Jimmy Kimmel Shakes Off Privacy Lawsuit

     BROOKLYN (CN) – Jimmy Kimmel will not have to face a lawsuit from a Brooklyn man who claimed one of the talk show host’s sketches doctored a video to turn him into a “laughingstock,” a judge ruled in Kings County Court.



     Daniel Sondik sued Kimmel a year ago, claiming Kimmel had spliced his image onto the face of Rabbi Yishayahu Yosef Pinto in a mock business meeting with basketball star Lebron James. The video was broadcast on Kimmel’s Aug. 11, 2010 show.
     Sondik sued on Dec. 9, 2010, stating, “Jimmy Kimmel told the audience that basketball star LeBron James had met with Rabbi Yishayahu Yosef Pinto for business advice, and then told the audience that he himself had met with Rabbi Pinto for business advice.”

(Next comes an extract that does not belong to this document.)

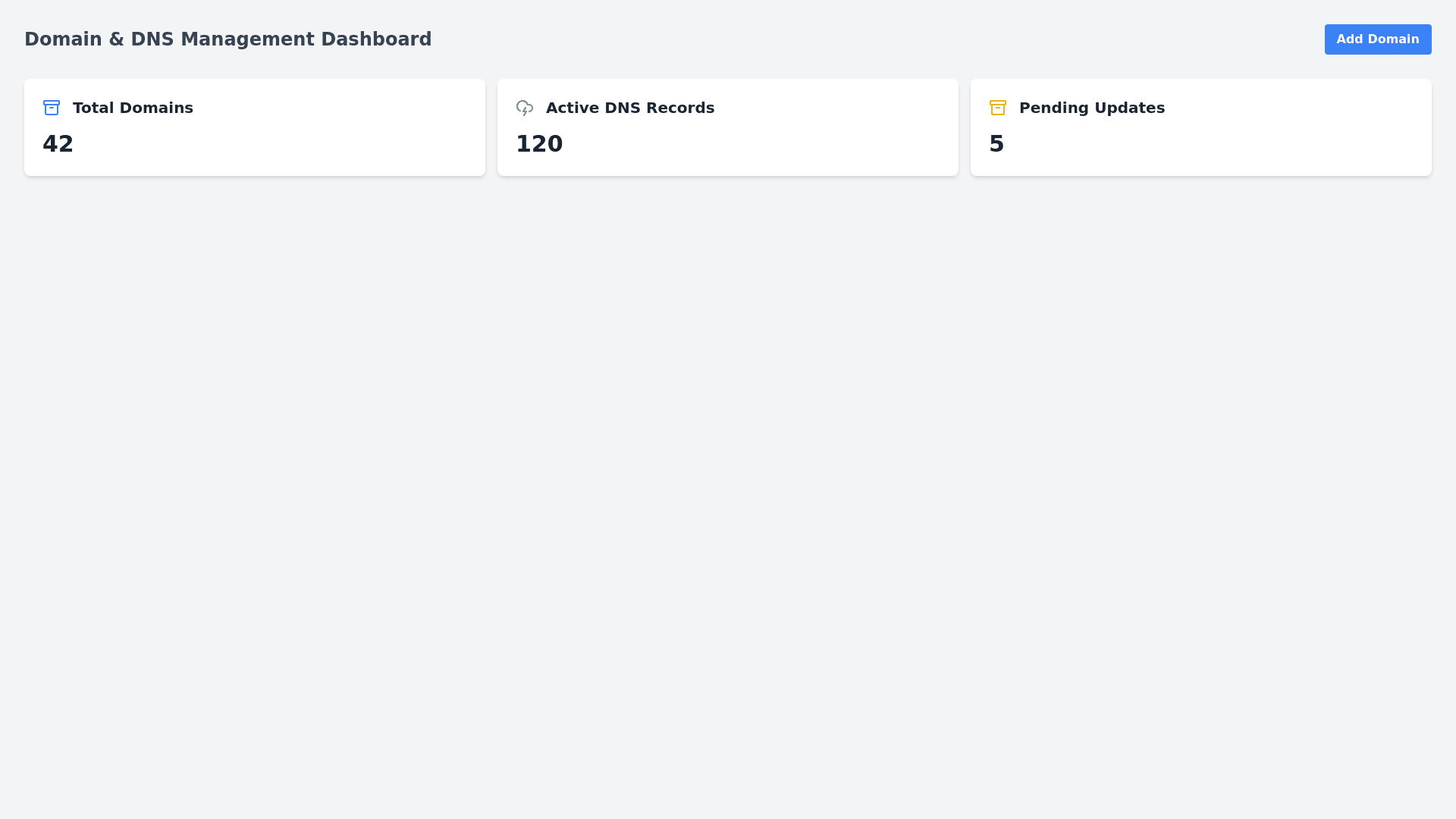The image size is (1456, 819).
Task: Click the 42 total domains count
Action: pyautogui.click(x=58, y=144)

     A Kings County judge described the video in an unsigned ruling dismissing the complaint: “Viewing the segment in its entirety, it is apparent that the piece primarily makes fun of the idea that Lebron James was seeking business advice from a spiritual leader with whom he could not actually converse because Lebron James presumably only speaks English (or ‘only not Hebrew’ as stated by Kimmel), and it was reported that Rabbi Pinto only speaks Hebrew. In the clip, the shot of plaintiff was apparently filmed by a person seated inside a car and plaintiff is seen standing on the street, facing the open window of the car, davening and chanting in song or prayer in what is not in English. The shots of Kimmel show him seated in the car and are edited to make it appear that he was listening to plaintiff and Kimmel’s responses imply that he understood plaintiff and accepted his advice.”
     Sondik was not amused, and said his image should not have been used without his consent.
     But the judge ruled that the segment was an “expressive work” entitled to First Amendment protections.”Notably, there was no intrusion into plaintiff’s private affairs, given that the clip of plaintiff was filmed on a public street … there was no public disclosure of private facts since the clip at issue had already been made public on YouTube and nothing on the clip revealed anything offensive or objectionable about plaintiff,” the ruling states.
     Citing failure to “state a cause of action,” the judge dismissed Sondik’s case.